0
0
Apache Airflowdevops~5 mins

Azure operators in Apache Airflow - Commands & Configuration

Choose your learning style9 modes available
Introduction
Azure operators in Airflow help you connect and interact with Microsoft Azure services easily. They let you automate tasks like creating virtual machines, uploading files to storage, or running Azure functions without writing complex code.
When you want to automate uploading data files to Azure Blob Storage as part of a workflow.
When you need to start or stop Azure virtual machines on a schedule.
When you want to trigger an Azure Function from an Airflow task.
When you need to run a data pipeline that reads from or writes to Azure Data Lake.
When you want to manage Azure resources like databases or containers automatically.
Config File - azure_dag.py
azure_dag.py
from airflow import DAG
from airflow.providers.microsoft.azure.operators.wasb_delete_blob import WasbDeleteBlobOperator
from airflow.providers.microsoft.azure.operators.wasb_upload import WasbUploadOperator
from airflow.utils.dates import days_ago

with DAG(dag_id='azure_blob_example', start_date=days_ago(1), schedule_interval='@daily', catchup=False) as dag:
    upload_blob = WasbUploadOperator(
        task_id='upload_blob',
        container_name='example-container',
        blob_name='data/sample.txt',
        file_path='/tmp/sample.txt',
        azure_blob_conn_id='azure_blob_default'
    )

    delete_blob = WasbDeleteBlobOperator(
        task_id='delete_blob',
        container_name='example-container',
        blob_name='data/old_sample.txt',
        azure_blob_conn_id='azure_blob_default'
    )

    upload_blob >> delete_blob

This Airflow DAG file defines a simple workflow using Azure Blob Storage operators.

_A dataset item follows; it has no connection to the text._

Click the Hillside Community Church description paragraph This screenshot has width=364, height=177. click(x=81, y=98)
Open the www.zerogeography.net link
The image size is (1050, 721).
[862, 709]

WasbUploadOperator uploads a file to a specified Azure Blob container.

WasbDeleteBlobOperator deletes a specified blob from the container.

The DAG runs daily starting from yesterday and connects to Azure using the connection ID azure_blob_default.

Commands
List all available DAGs to verify that the Azure DAG is recognized by Airflow.
Terminal
airflow dags list
Expected OutputExpected
azure_blob_example example_dag
Trigger the Azure Blob Storage DAG manually to start the upload and delete tasks.
Terminal
airflow dags trigger azure_blob_example
Expected OutputExpected
Created <DagRun azure_blob_example @ 2024-06-01T12:00:00+00:00: manual__2024-06-01T12:00:00+00:00, externally triggered: True>
List all tasks in the Azure Blob Storage DAG to see the upload and delete tasks.
Terminal
airflow tasks list azure_blob_example
Expected OutputExpected
upload_blob delete_blob
Run the upload_blob task for the given date to test uploading a file to Azure Blob Storage.
Terminal
airflow tasks test azure_blob_example upload_blob 2024-06-01
Expected OutputExpected
[2024-06-01 12:00:00,000] {taskinstance.py:876} INFO - Executing <Task(WasbUploadOperator): upload_blob> on 2024-06-01 [2024-06-01 12:00:01,000] {wasb.py:123} INFO - Uploading file /tmp/sample.txt to container example-container as data/sample.txt [2024-06-01 12:00:02,000] {taskinstance.py:1050} INFO - Task upload_blob succeeded
Key Concept

If you remember nothing else from Azure operators in Airflow, remember: they let you automate Azure service tasks easily within your workflows using simple, ready-made operators.

Common Mistakes
Not setting up the Azure connection in Airflow before running the operators.
The operators need credentials to access Azure services; without the connection, tasks will fail authentication.
Create an Azure connection in Airflow UI or CLI with the correct credentials and use its connection ID in the operator.
Using incorrect container or blob names in the operator parameters.
Azure Blob Storage will reject invalid names or non-existing containers, causing task failures.
Double-check container and blob names exist and follow Azure naming rules before running the DAG.
Summary
Define Azure operators in an Airflow DAG to automate tasks like uploading and deleting blobs.
Use airflow CLI commands to list, trigger, and test DAGs and tasks.
Ensure Azure connections are configured properly for authentication.